The work of recent investigators has made clear the whole process. In ordinary arable soil there exist motile rod-like bacteria, Bacterium radicicola. These enter the root-hairs of leguminous plants, and passing down the hair in the form of a long, slimy (zoogloea) thread, penetrate the tissues of the root. As a result the tissues become hypertrophied, producing the well-known nodule. In the cells of the nodule the bacteria multiply and develop, drawing material from their host. Many of the bacteria exhibit curious involution forms ("bacteroids"), which are finally broken down and their products absorbed by the plant. The nitrogen of the air is absorbed by the nodules, being built up into the bacterial cell and later handed on to the host-plant. It appears from the observations of Mazé that the bacterium can even absorb free nitrogen when grown in cultures outside the plant. We have here a very interesting case of symbiosis as mentioned above. The green plant, however, always keeps the upper hand, restricting the development of the bacteria to the nodules and later absorbing them for its own use.

It should be mentioned that different genera require different races of the bacterium for the production of nodules.

The important part that these bacteria play in agriculture led to the introduction in Germany of a commercial product (the so-called "nitragin") consisting of a pure culture of the bacteria, which is to be sprayed over the soil or applied to the seeds before sowing. This material was found at first to have a very uncertain effect, but later experiments in America, and the use of a modified preparation in England, under the direction of Professor Bottomley, have had successful results; it is possible that in the future a preparation of this sort will be widely used.

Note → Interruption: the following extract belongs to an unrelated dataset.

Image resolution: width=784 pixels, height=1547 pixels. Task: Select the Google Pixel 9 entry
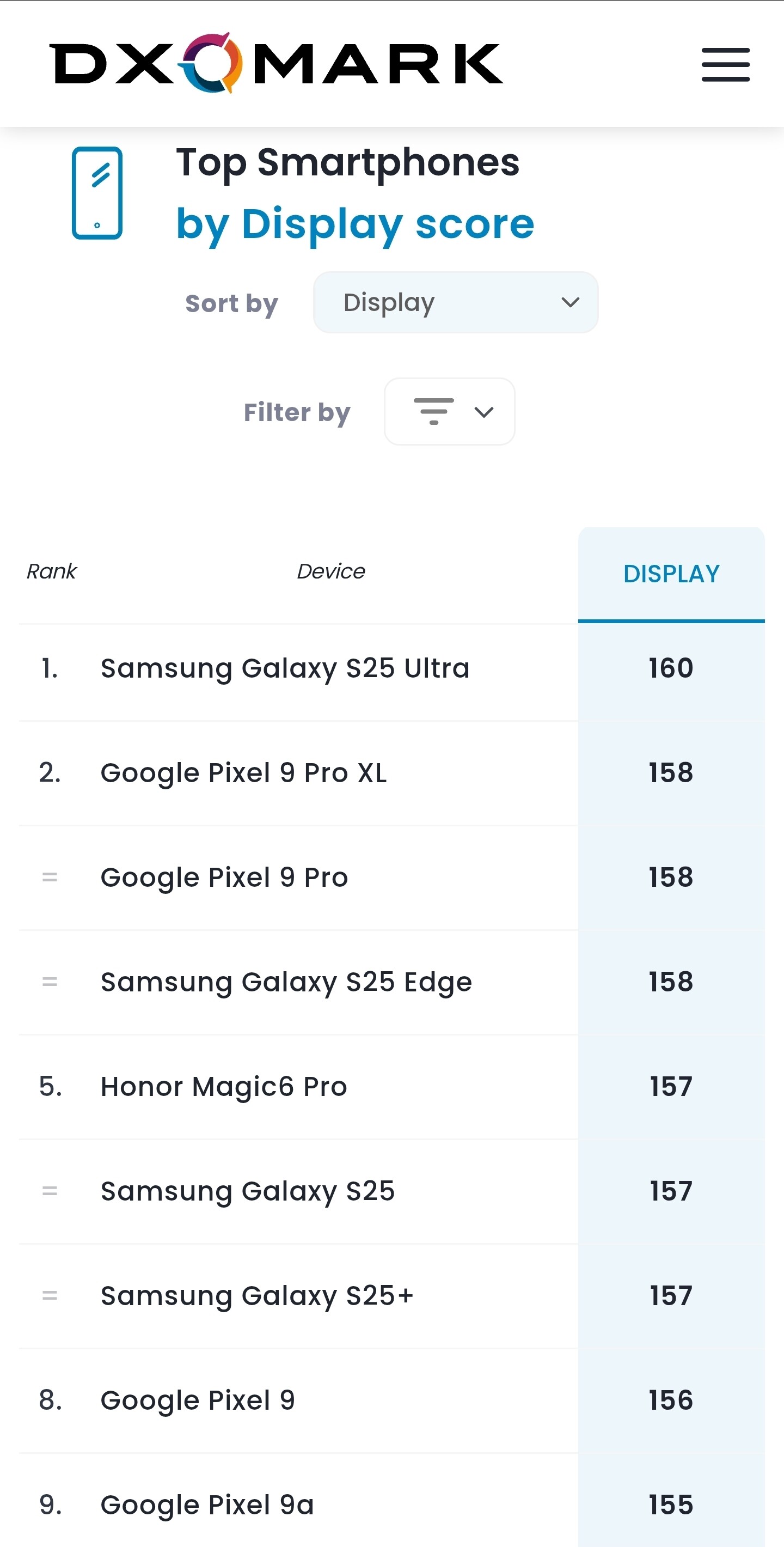(x=198, y=1400)
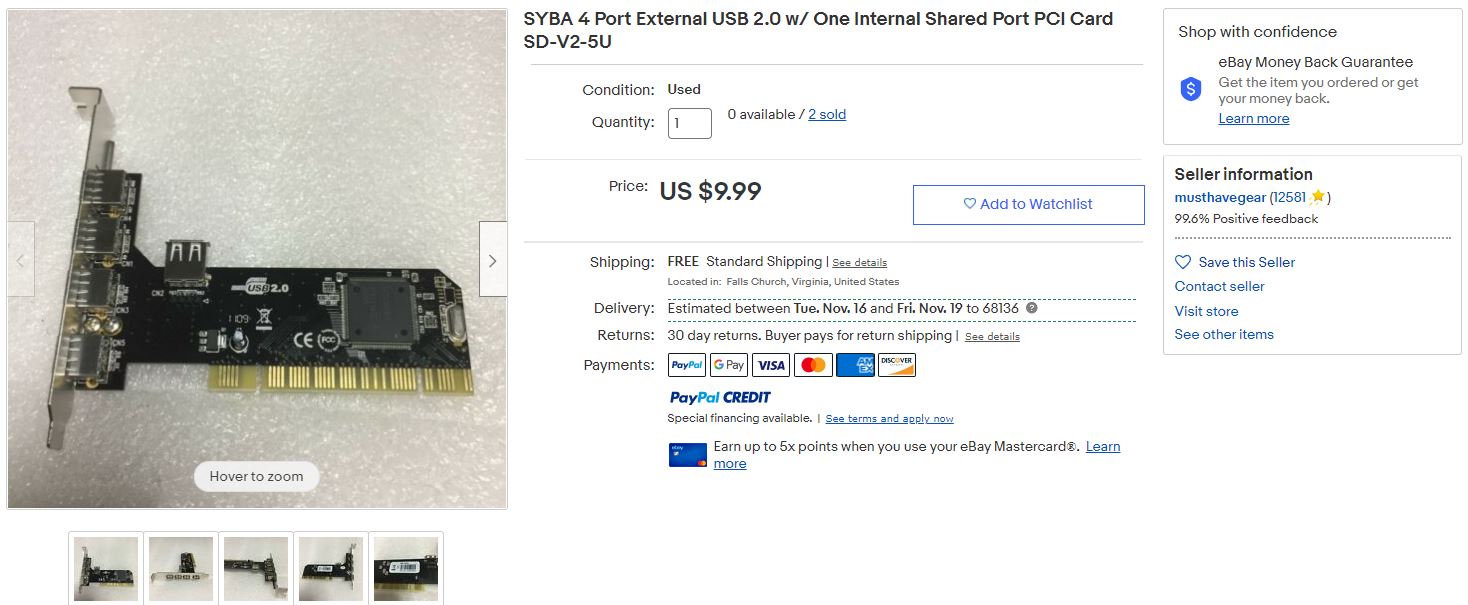This screenshot has width=1468, height=605.
Task: Click Contact seller link
Action: tap(1219, 286)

The apparent specialization of these bacteria to the leguminous plants has always been a very striking fact, for similar bacterial nodules are known only in two or three cases outside this particular group. However, Professor Bottomley announced at the meeting of the British Association for the Advancement of Science in 1907 that he had succeeded in breaking down this specialization and by a suitable treatment had caused bacteria from leguminous nodules to infect other plants such as cereals, tomato, rose, with a marked effect on their growth. If these results are confirmed and the treatment can be worked commercially, the importance to agriculture of the discovery cannot be overestimated; each plant will provide, like the bean and vetch, its own nitrogenous manure, and larger crops will be produced at a decreased cost.